Nonparametric estimation of service time distribution in the $M/G/\infty$ queue and related estimation problems

TL;DR

This paper develops a nonparametric estimator for the service time distribution in an $M/G/\infty$ queue based on incomplete queue-length data, demonstrating its near-optimal accuracy and relating it to covariance function derivative estimation.

Contribution

It introduces a new estimator for the service time distribution in $M/G/\infty$ queues and proves its rate optimality through minimax risk bounds.

Findings

The estimator achieves near-optimal accuracy.

Lower bounds confirm the estimator's rate optimality.

The problem relates to covariance derivative estimation.

Abstract

The subject of this paper is the problem of estimating service time distribution of the $M/G/\infty$ queue from incomplete data on the queue.

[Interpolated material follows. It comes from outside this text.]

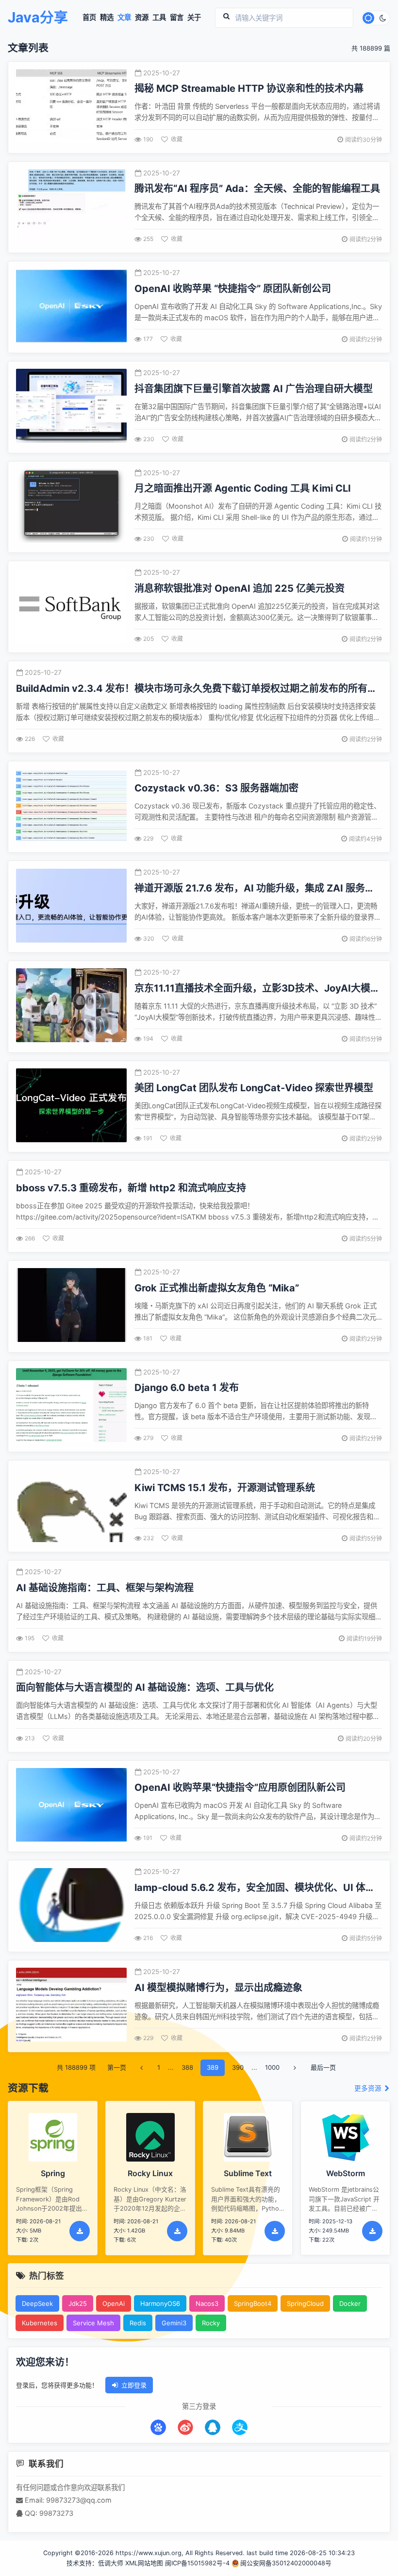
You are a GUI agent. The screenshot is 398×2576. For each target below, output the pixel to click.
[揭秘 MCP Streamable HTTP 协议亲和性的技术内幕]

The goal is to estimate $G$ from observations of the queue--length process at the points of the regular grid on a fixed time interval. We propose an estimator and analyze its accuracy over a family of target service time distributions. The original $M/G/\infty$ problem is closely related to the problem of estimating derivatives of the covariance function of a stationary Gaussian process. We consider the latter problem and derive lower bounds on the minimax risk. The obtained results strongly suggest that the proposed estimator of the service time distribution is rate optimal.